*PAGE EXTRACT*:
================================
Rodin
- Original author(s): Jean-Raymond Abrial, Michael Butler, et al.
- Developer(s): European Union Projects: RODIN (2004–2007); DEPLOY (2008–2012); ADVANCE (2011–2014);
- Initial release: 2007
- Written in: Java
- Platform: Eclipse IDE
- Type: Software tool
- License: Open source
- Website: www.event-b.org

= Rodin tool =

Modelling in Event-B

The Rodin tool is a software tool for formal modelling in Event-B. It was developed as part of several collaborative European Union projects, including initially the RODIN project (2004–2007).

==Overview==
Event-B is a notation and method developed from the B-Method and is intended to be used with an incremental style of modelling. The idea of incremental modelling has been taken from programming: modern programming languages come with integrated development environment that make it easy to modify and improve programs. The Rodin tool provides such an environment for Event-B. Two characteristics of the Rodin tool are its ease of use and its extensibility.

The tool focuses on modelling. It allows the user to modify models and try out variations of a model. The tool is also extensible. This makes it possible to adapt the tool to specific needs, so the tool can be adapted to fit into existing development processes instead of demanding the opposite. There is an associated Event-B wiki.

Rodin ("Rigorous Open Development Environment for Complex Systems") is an extension of Eclipse IDE (Java-based). The Rodin Eclipse Builder manages the following:

- Well-formedness and type checker
- Proof obligation (PO) generator
- Proof manager (PM)
- Propagation of changes

- Rodin Proof Manager (PM)
================================
*DO THIS*: Repeat the passage on the Rodin tool word for word, beginning at the words "The Rodin tool is" and stopping after "and its extensibility.".

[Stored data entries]
================================
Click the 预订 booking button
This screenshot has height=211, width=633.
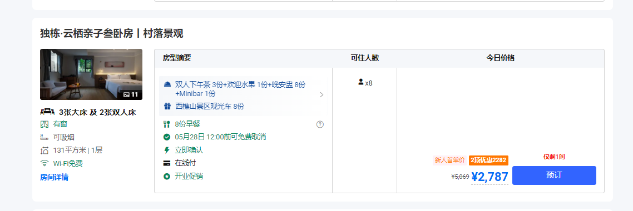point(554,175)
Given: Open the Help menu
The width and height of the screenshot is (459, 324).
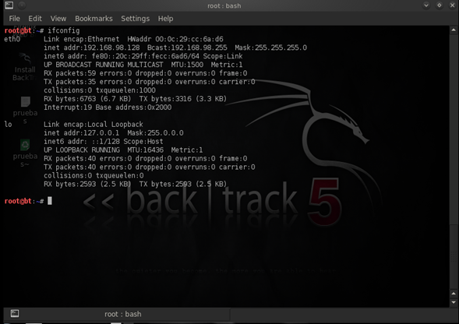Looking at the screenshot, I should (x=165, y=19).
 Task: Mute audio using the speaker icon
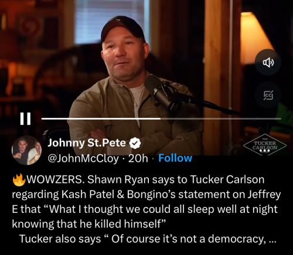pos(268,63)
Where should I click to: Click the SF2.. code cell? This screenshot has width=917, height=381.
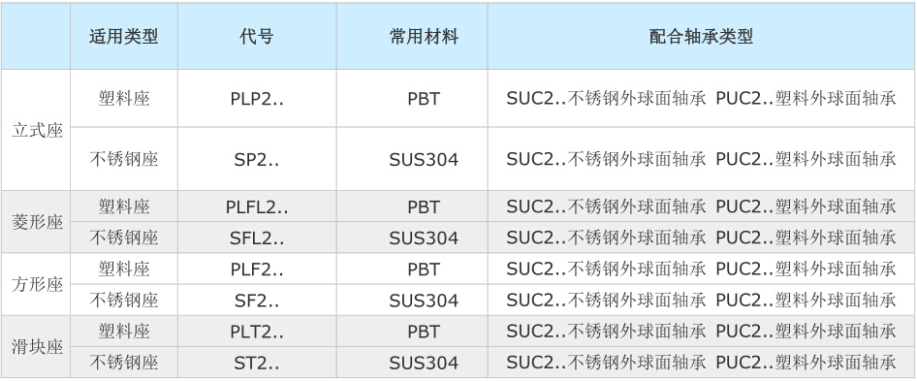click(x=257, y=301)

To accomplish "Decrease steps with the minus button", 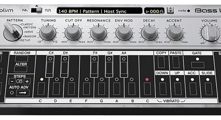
================================
*COMPLETE OUTPUT*:
The Rodin tool is a software tool for formal modelling in Event-B. It was developed as part of several collaborative European Union projects, including initially the RODIN project (2004–2007).

==Overview==
Event-B is a notation and method developed from the B-Method and is intended to be used with an incremental style of modelling. The idea of incremental modelling has been taken from programming: modern programming languages come with integrated development environment that make it easy to modify and improve programs. The Rodin tool provides such an environment for Event-B. Two characteristics of the Rodin tool are its ease of use and its extensibility.